For example, the output specification determination unit 50 determines whether it is highly necessary for the user U to visually recognize the surrounding environment based on the environment information, and based on the determination result, determines the output specification (reference output specification) of the display unit 26A. You may decide. In this case, the output specification determination unit 50 determines the output specification (reference output specification) of the display unit 26A so that the higher the necessity of visually recognizing the surrounding environment, the higher the visibility of the environment image PM. The visibility here refers to the ease of viewing the environment image PM. For example, the output specification determination unit 50 may reduce the size of the content image PS or increase the transparency of the content image PS as the necessity of visually recognizing the surrounding environment increases. The restrictions on the display contents may be increased, or these may be combined. In order to increase the limitation on the display content of the content image PS, for example, the distribution image may be excluded from the display content and the display content may be at least one of the navigation image and the notification image. Further, it may be arbitrarily determined whether or not the user U needs to visually recognize the surrounding environment, and examples thereof include the case where the user U is moving or there is a dangerous object.

FIG. 7 is a schematic diagram illustrating an example of the level of the output specification of the content image. In the present embodiment, the output specification determination unit 50 may classify the output specifications of the content image PS into levels and select the level of the output specifications based on the environmental information. In this case, the output specifications of the content image PS are set so that the visibility of the environment image PM is different for each level. In the present embodiment, each level of the output specification is set so that the higher the level, the stronger the output stimulus and the lower the visibility of the environmental image PM. Therefore, the output specification determination unit 50 sets the level of the output specification higher as the necessity of visually recognizing the surrounding environment is lower. In the example of FIG. 7, at level 0, the content image PS is not displayed and only the environment image PM is visually recognized, so that the visibility of the environment image PM is the highest.

As shown in FIG. 7, at level 1, the content image PS is displayed, but the display content of the content image PS is limited. Here, the distribution image is excluded from the display content, and the display content is at least one of the navigation image and the notification image. Further, at level 1, the size of the content image PS is set small. At level 1, the content image PS is superimposed and displayed on the environment image PM only when it is necessary to display the navigation image and the notification image. Therefore, the visibility of the environment image PM at level 1 is lower than level 0 because the content image PS is displayed, but it is higher because the display content of the content image PS is limited.

As shown in FIG. 7, at level 2, the display content of the content image PS is not limited, but the size of the content image PS is limited and the size of the content image PS is set small. The visibility of the environment image PM at level 2 is lower than that at level 1 because the display content is not limited.

As shown in FIG. 7, at level 3, the display content and size of the content image PS are not limited, and for example, the content image PS is displayed on the entire screen of the display unit 26A. However, at level 3, the transparency of the content image PS is limited, and the transparency is set high. Therefore, at level 3, the translucent content image PS and the environment image PM superimposed on the content image PS are visually recognized. The visibility of the environment image PM at level 3 is lower than that of level 2 because the size of the content image PS is not limited.

Challenge A
Print the records below line for line, exactly as they stand, and leave out the pictures.

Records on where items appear

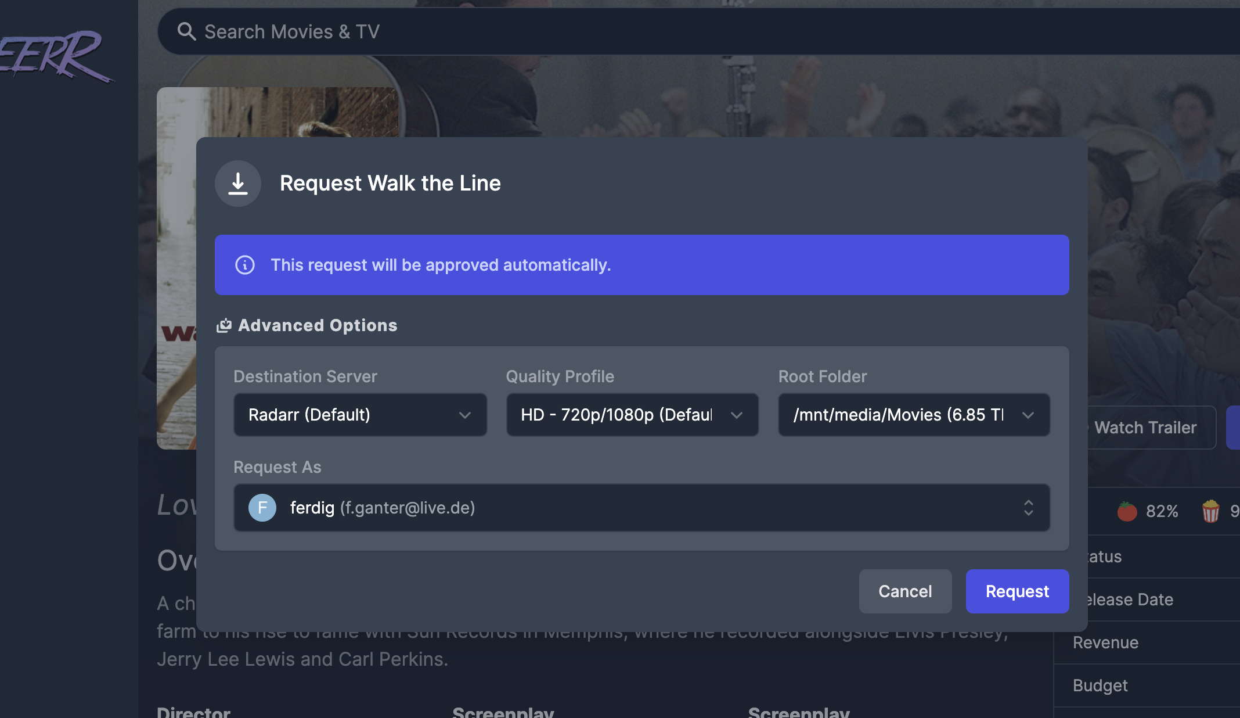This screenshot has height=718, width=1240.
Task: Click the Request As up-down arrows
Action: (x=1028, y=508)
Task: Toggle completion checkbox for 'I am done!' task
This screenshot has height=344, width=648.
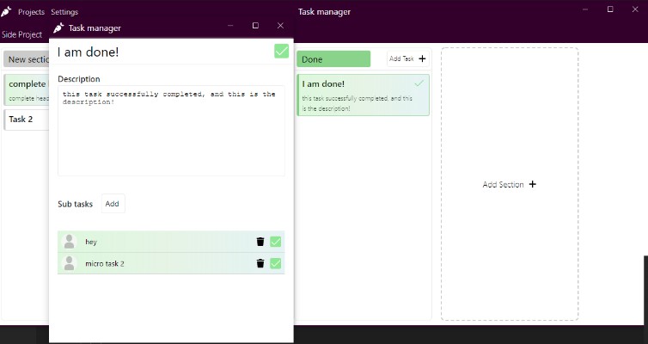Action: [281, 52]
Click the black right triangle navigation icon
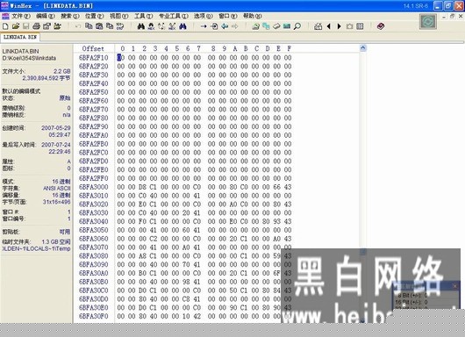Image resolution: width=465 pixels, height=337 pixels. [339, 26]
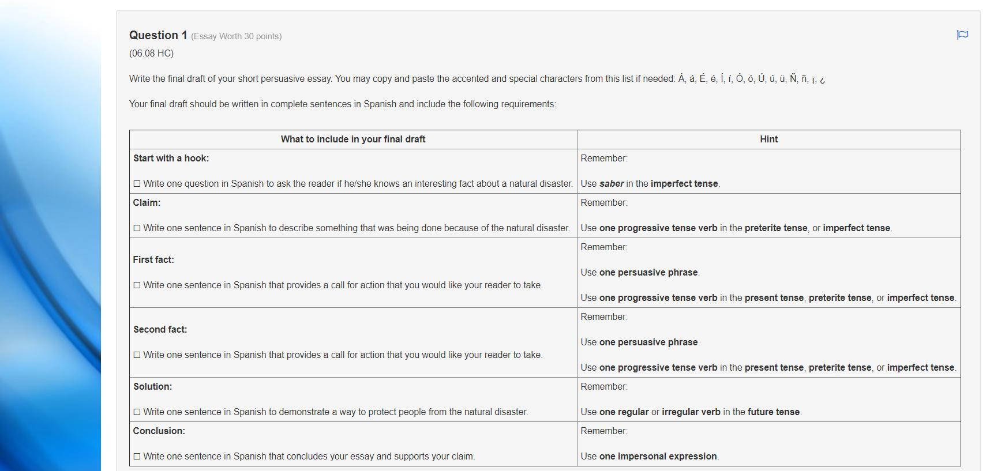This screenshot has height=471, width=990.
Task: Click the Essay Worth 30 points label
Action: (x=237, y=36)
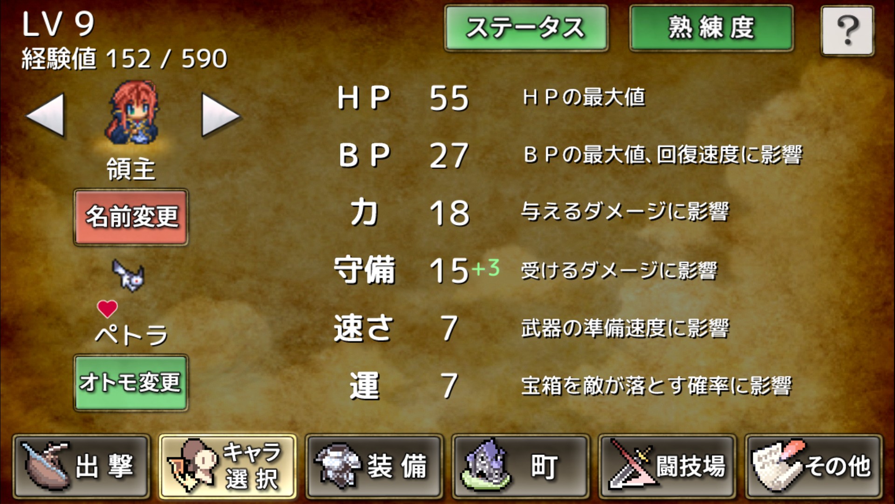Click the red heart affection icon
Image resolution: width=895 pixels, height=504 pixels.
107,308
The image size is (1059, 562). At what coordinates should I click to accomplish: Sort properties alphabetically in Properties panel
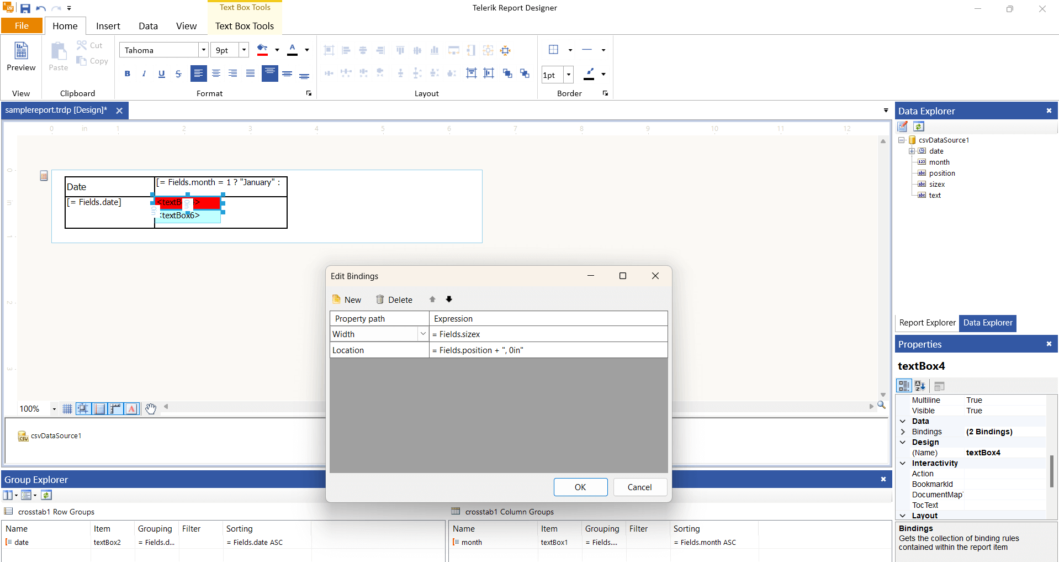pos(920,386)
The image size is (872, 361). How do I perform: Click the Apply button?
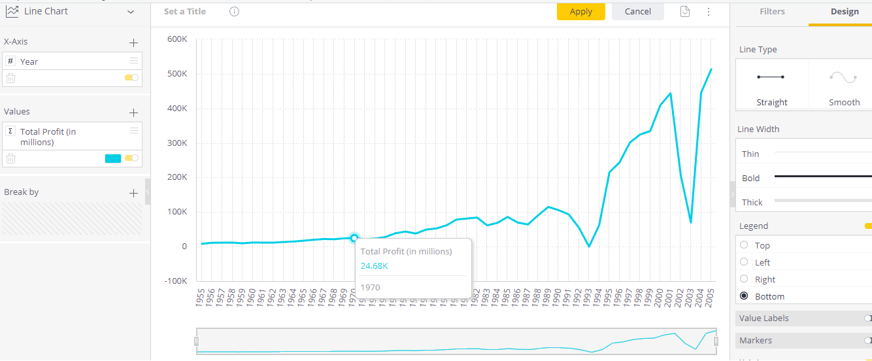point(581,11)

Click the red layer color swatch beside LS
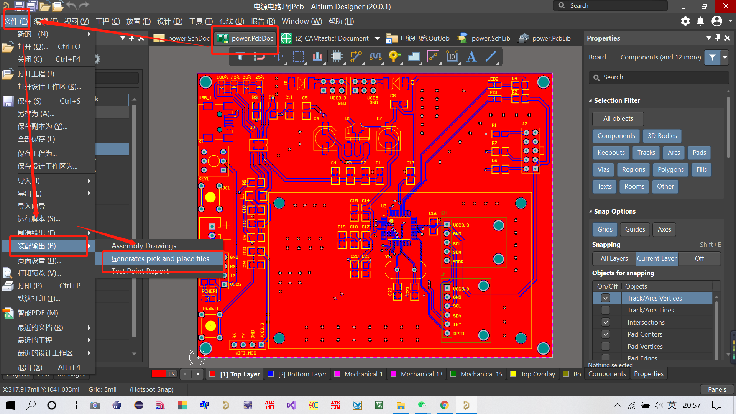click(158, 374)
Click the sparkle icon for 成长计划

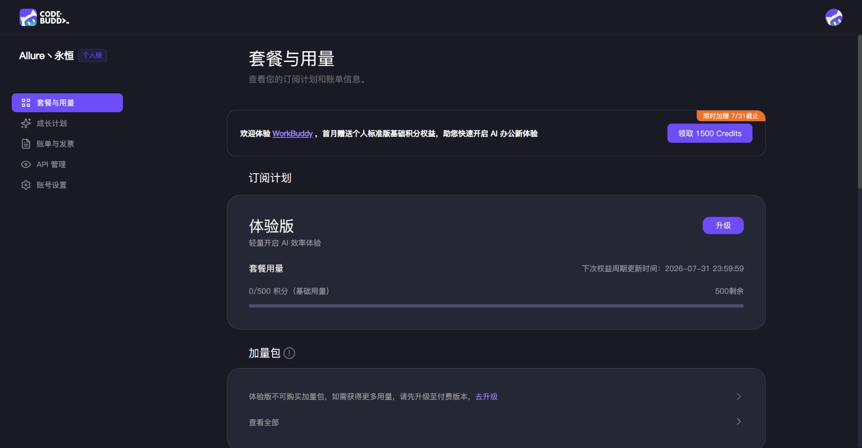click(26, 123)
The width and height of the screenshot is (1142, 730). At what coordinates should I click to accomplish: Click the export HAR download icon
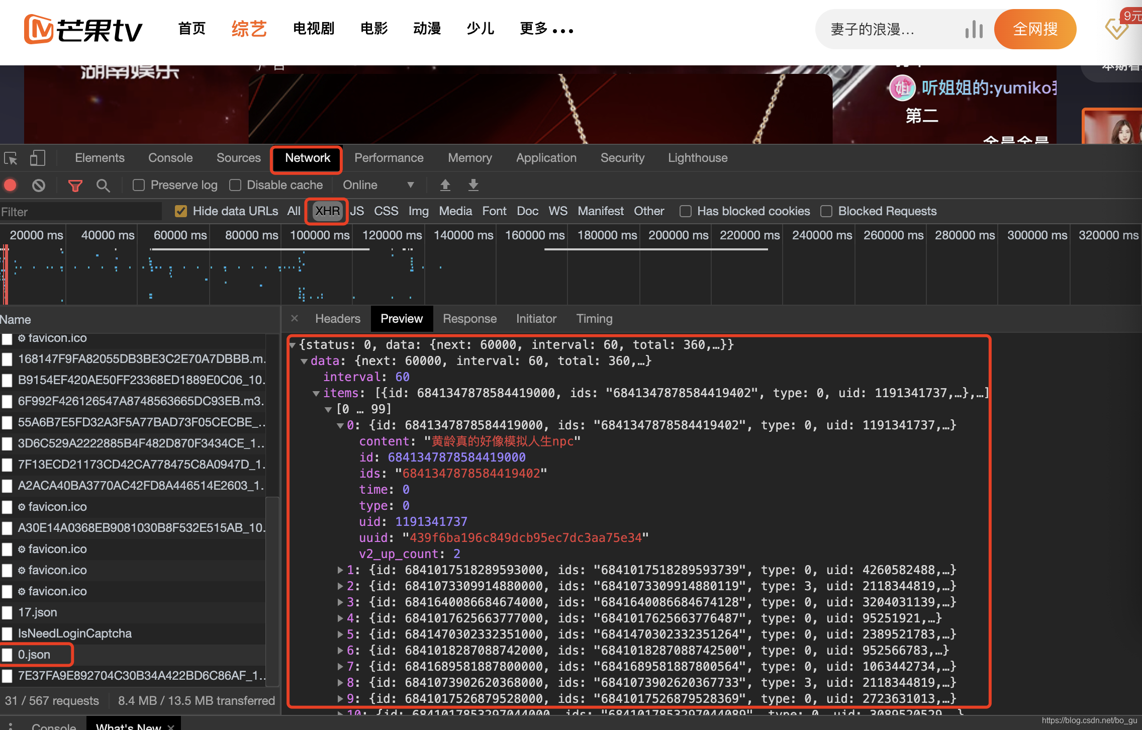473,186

Challenge B
Answer these questions using the passage on output specification levels:
(i) What is visually recognized at level 0?
(ii) Which image is excluded from the display content at level 1?
(iii) How is the transparency of the content image PS set at level 3?

Worked solution A
This screenshot has height=718, width=1240.
Task: Click the Request As up-down arrows
Action: (x=1028, y=508)
Task: Toggle completion checkbox for 'I am done!' task
This screenshot has height=344, width=648.
Action: [281, 52]
Click the black right triangle navigation icon
Image resolution: width=465 pixels, height=337 pixels. [339, 26]
This screenshot has height=471, width=990.
Task: Click the Essay Worth 30 points label
Action: (x=237, y=36)
Click the red heart affection icon
Image resolution: width=895 pixels, height=504 pixels.
107,308
The image size is (1059, 562). At what coordinates should I click to accomplish: Sort properties alphabetically in Properties panel
pos(920,386)
The image size is (872, 361). How do I perform: Click the Apply button?
point(581,11)

Click the red layer color swatch beside LS
click(158, 374)
Click the sparkle icon for 成长计划

click(26, 123)
The width and height of the screenshot is (1142, 730). At what coordinates should I click to accomplish: Click the export HAR download icon
473,186

Worked solution B
(i) Only the environment image PM; the content image PS is not displayed.
(ii) The distribution image.
(iii) High.